Novellas in November 2020

I’m pretty disconnected from book culture (I’m trying! See here, here, here) but even I noticed that this is a big month. The Booker and Giller Prizes will be awarded, and a slew of reading events are running, one for every taste, including the geographic (Germany, Australia), the author-specific (Margaret Atwood Reading Month), and the category-based (Novellas in November, see below, and Nonfiction November, blog or booktube version).

I’m just here to read novellas, though I will have a bit of overlap with one other event. No need to break out the Venn diagrams in my case though!

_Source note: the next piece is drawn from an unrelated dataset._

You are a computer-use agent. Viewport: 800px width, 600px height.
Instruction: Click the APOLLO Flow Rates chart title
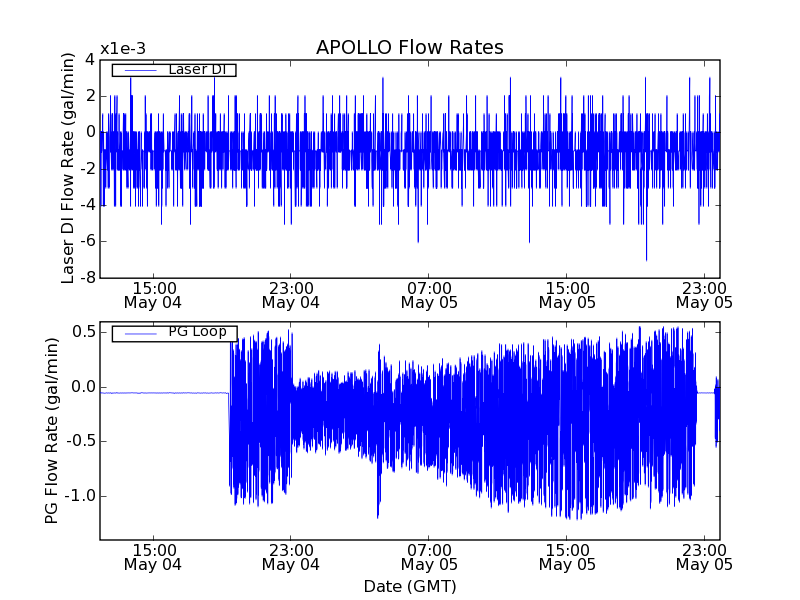tap(409, 48)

Here’s my TBR, broken down by the weekly themes Cathy and Rebecca came up with:

  1. Contemporary fiction: The Student by Cary Fagan (178 pages). The frame story is set in 2005, so I figure that’s contemporary enough, though I think the flashbacks to 1957 will take up a lot of the narrative. This is an old-woman-looking-back-on-life story, which is almost a cliche in CanLit, but it’s one that I like!
  2. Nonfiction novellas/Margaret Atwood Reading Month crossover: Good Bones by Margaret Atwood (153 pages). Is this nonfiction? I’m not entirely sure. The backcover says they’re stories, but it looks more like poetry and mini-essays to me. Miscellany. Ms. Atwood and I have a rocky relationship but this does look fun.
  3. Literature in translation: Mad Shadows by Marie-Claire Blais, translated by Merloyd Lawrence (128 pages): More CanLit, Québécois this time. This has a Bonjour Tristesse vibe, because the author wrote it when we was just 20 years old, but also because it sounds dark and juicy and transgressive. The cover claims Blais “cleared the way for a new era in Québec fiction”.
  4. Short classics: Wide Sargasso Sea by Jean Rhys (152 pages). It’s time. Recently recommended by Leynes, who quotes Marlon James in saying that with this book, Rhys shut the door on the 19th century. I love that.

Let’s pump up those “books read in 2020” numbers, I know I need it!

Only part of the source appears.